Another one of my very favourite features in Evernote is its OCR, or optical character recognition. OCR makes text in your images searchable. In my Evernote account, I have a number of hand-written recipes that I photographed with my smartphone and uploaded. All the ingredients and instructions are completely searchable – and the results are impressive. Sure, you can stump the OCR from time to time if you try, but I've only run into a handful of inaccuracies or errors with it.
Previously, I was frustrated at the inability to rotate an image that was uploaded into Evernote incorrectly, and that's now solved with a menu that appears when you right click on an image.
While Evernote for Windows, and indeed all the mobile apps, are free, a Premium account costs a little extra – $45 (£28) per year, or $5 (£3) per month. The Premium account applies across all versions of Evernote, and it's actually a pretty good deal if you use the service a lot. Premium gives you a couple of notable improvements over the free account: The ability to allow others to edit files when sharing Notebooks via Evernote Web, and no advertisements.
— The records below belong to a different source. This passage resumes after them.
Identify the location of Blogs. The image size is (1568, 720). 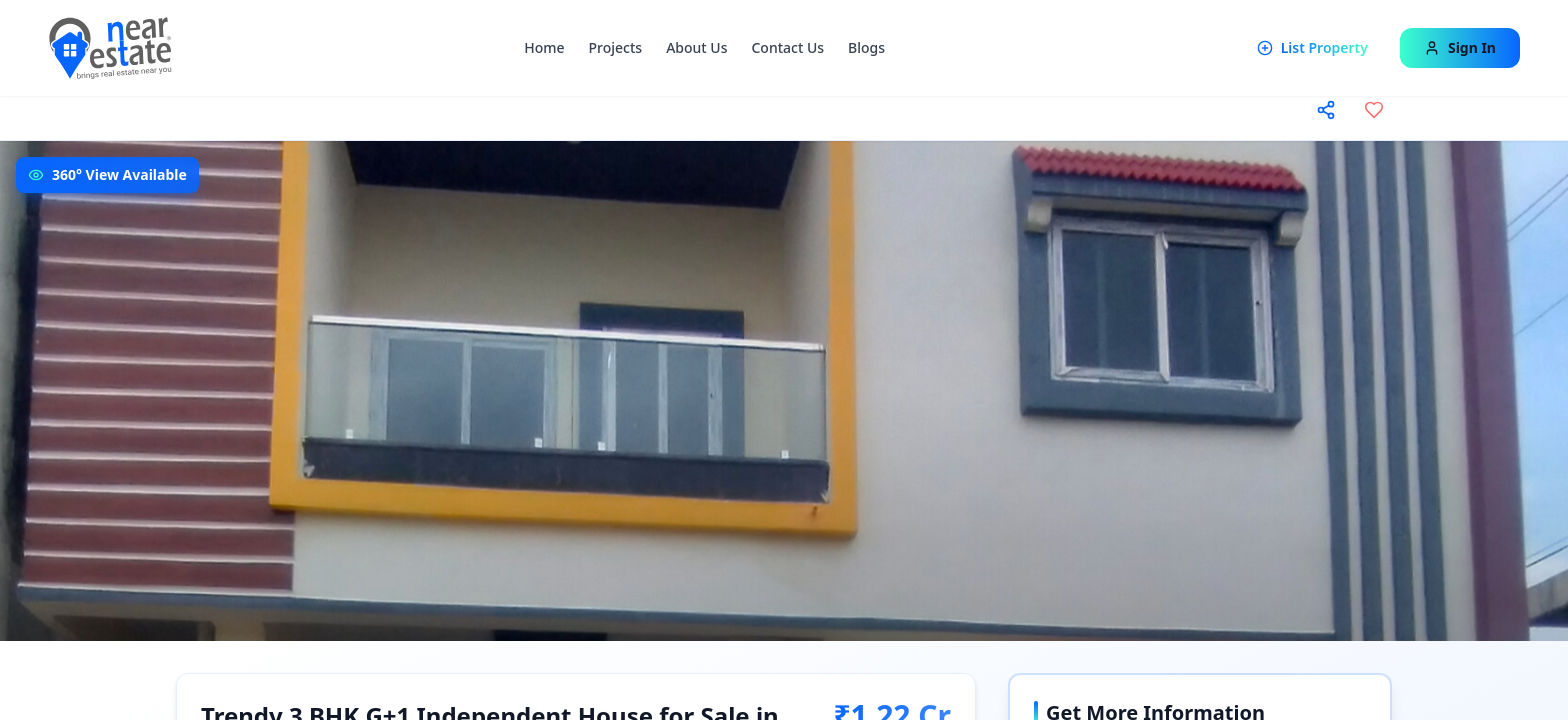
(866, 47).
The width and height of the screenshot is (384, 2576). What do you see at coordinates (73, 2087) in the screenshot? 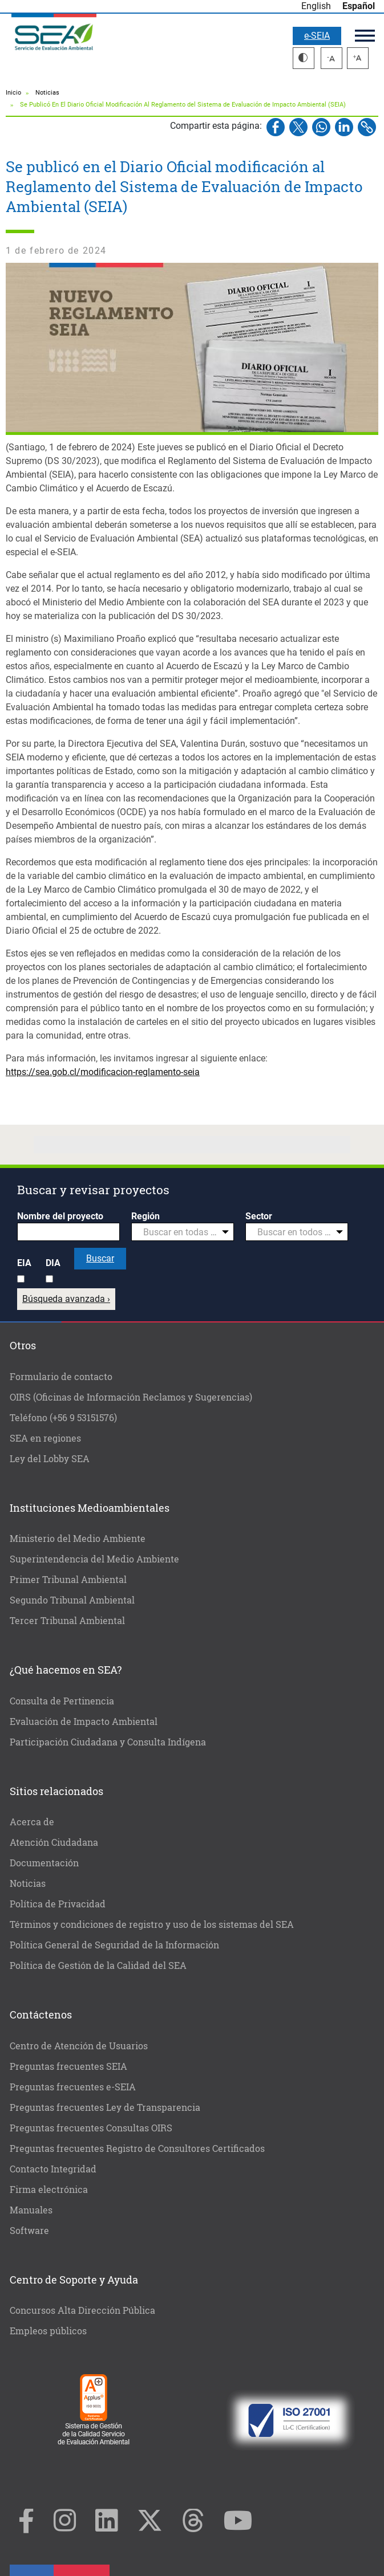
I see `Preguntas frecuentes e-SEIA` at bounding box center [73, 2087].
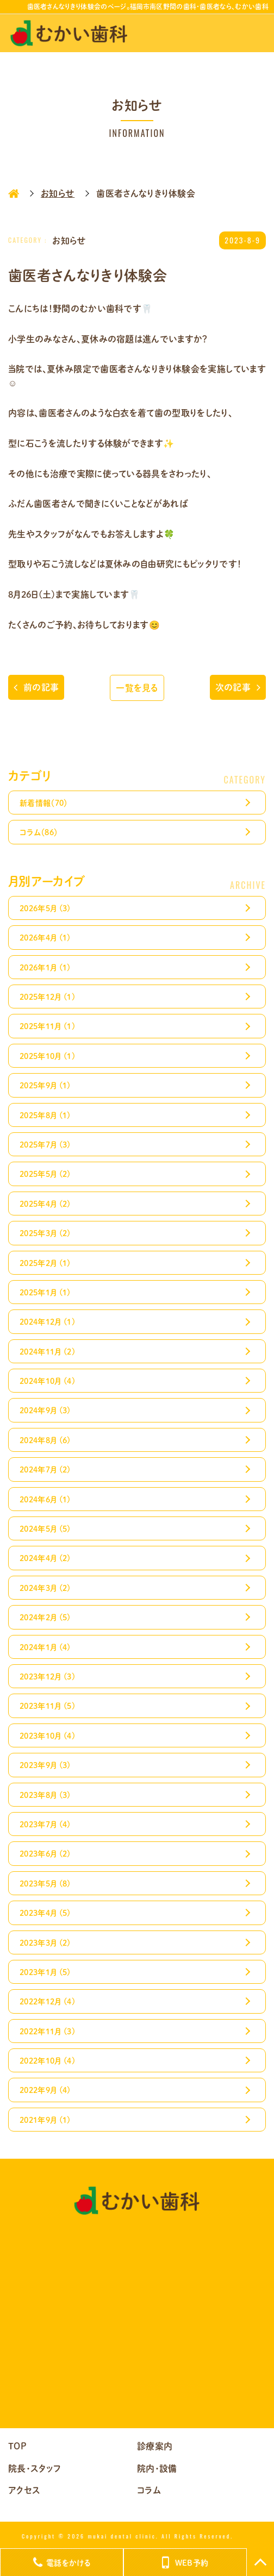 This screenshot has height=2576, width=274. Describe the element at coordinates (45, 1085) in the screenshot. I see `2025年9月` at that location.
Premium users can also upload a lot more data per month; see the Premium page for more details.
You can honestly do a lot with the free version, and I would only recommend upgrading to Premium if you're so committed to Evernote that it will be your one-and-only note-making app. But that's not a hard commitment to make.
Evernote’s leading feature is centralisation – it keeps all your notes in one place, available at any time – so it becomes more rewarding and more engaging the more you use it. If you want to get organised, Evernote for Windows definitely deserves your attention.